[Opening Records for this exercise section]
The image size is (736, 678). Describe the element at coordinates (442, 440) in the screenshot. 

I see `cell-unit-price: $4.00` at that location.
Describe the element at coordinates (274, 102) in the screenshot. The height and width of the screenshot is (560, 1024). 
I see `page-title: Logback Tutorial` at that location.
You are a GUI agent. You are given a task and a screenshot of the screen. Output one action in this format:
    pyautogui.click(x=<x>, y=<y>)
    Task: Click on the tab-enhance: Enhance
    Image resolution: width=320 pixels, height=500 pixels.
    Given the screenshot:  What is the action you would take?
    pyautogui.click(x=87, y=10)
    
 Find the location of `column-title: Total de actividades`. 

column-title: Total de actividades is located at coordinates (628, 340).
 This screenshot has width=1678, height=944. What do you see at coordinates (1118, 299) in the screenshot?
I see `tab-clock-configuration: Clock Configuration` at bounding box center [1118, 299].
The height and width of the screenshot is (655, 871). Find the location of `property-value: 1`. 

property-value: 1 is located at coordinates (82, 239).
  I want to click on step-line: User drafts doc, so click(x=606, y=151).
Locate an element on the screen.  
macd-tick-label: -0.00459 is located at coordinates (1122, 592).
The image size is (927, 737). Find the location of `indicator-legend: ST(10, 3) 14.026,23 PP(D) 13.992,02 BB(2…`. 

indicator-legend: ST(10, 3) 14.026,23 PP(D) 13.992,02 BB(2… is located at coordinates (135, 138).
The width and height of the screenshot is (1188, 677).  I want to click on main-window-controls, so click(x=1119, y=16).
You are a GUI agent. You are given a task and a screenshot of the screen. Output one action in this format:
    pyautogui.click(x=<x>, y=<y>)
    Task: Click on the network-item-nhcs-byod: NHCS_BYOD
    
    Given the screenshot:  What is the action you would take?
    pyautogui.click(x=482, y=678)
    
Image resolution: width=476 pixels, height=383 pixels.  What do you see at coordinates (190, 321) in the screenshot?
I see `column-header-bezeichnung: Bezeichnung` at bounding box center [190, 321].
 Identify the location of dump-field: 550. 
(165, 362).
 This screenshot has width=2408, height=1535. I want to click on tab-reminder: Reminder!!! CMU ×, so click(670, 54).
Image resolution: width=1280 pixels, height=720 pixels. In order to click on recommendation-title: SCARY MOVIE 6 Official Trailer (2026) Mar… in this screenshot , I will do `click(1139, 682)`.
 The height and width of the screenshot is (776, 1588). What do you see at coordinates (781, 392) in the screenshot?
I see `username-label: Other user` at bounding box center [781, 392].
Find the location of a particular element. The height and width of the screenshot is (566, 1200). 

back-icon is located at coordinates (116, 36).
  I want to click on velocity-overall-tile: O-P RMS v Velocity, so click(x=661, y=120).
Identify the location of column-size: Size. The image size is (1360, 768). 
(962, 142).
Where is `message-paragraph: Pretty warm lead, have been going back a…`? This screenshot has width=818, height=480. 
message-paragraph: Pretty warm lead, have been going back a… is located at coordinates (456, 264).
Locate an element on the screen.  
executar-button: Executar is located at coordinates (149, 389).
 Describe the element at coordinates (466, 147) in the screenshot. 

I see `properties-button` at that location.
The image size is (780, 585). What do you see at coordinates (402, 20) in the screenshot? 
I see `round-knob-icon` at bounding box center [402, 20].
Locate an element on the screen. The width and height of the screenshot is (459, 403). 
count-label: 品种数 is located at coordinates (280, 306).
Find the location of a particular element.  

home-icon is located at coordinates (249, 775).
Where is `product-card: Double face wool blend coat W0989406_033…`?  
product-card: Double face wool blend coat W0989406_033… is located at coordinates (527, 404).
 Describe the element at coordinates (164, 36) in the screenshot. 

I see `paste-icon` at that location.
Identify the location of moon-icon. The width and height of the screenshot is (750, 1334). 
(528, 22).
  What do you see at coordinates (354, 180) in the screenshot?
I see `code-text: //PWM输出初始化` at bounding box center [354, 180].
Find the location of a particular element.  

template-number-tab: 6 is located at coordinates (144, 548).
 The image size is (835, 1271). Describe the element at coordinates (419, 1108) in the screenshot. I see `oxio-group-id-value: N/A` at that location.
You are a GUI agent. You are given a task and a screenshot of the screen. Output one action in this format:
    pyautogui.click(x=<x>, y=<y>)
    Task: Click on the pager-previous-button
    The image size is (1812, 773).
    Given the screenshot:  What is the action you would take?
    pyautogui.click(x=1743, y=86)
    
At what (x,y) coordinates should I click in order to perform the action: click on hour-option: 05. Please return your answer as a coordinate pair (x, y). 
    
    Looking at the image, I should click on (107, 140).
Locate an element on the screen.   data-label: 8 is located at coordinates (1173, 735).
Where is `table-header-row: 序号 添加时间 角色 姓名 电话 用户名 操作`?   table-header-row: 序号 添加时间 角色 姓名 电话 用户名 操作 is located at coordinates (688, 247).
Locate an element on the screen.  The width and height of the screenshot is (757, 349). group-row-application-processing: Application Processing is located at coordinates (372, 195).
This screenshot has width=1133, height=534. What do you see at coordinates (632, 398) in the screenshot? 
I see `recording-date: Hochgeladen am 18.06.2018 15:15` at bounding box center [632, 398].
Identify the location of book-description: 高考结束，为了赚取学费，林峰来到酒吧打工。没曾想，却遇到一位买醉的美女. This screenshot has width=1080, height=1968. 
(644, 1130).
[Closing Records for this exercise section]
*Task item:*
Copy the rows above word for word, starting with the line that contains "The height and width of the screenshot is (655, 871)." and going on through the line that contains "This screenshot has width=2408, height=1535.".

*Task output:*
The height and width of the screenshot is (655, 871). Find the location of `property-value: 1`. 

property-value: 1 is located at coordinates (82, 239).
  I want to click on step-line: User drafts doc, so click(x=606, y=151).
Locate an element on the screen.  
macd-tick-label: -0.00459 is located at coordinates (1122, 592).
The image size is (927, 737). Find the location of `indicator-legend: ST(10, 3) 14.026,23 PP(D) 13.992,02 BB(2…`. 

indicator-legend: ST(10, 3) 14.026,23 PP(D) 13.992,02 BB(2… is located at coordinates (135, 138).
The width and height of the screenshot is (1188, 677).  I want to click on main-window-controls, so click(x=1119, y=16).
You are a GUI agent. You are given a task and a screenshot of the screen. Output one action in this format:
    pyautogui.click(x=<x>, y=<y>)
    Task: Click on the network-item-nhcs-byod: NHCS_BYOD
    
    Given the screenshot:  What is the action you would take?
    pyautogui.click(x=482, y=678)
    
Image resolution: width=476 pixels, height=383 pixels.  What do you see at coordinates (190, 321) in the screenshot?
I see `column-header-bezeichnung: Bezeichnung` at bounding box center [190, 321].
 Identify the location of dump-field: 550. 
(165, 362).
 This screenshot has width=2408, height=1535. I want to click on tab-reminder: Reminder!!! CMU ×, so click(670, 54).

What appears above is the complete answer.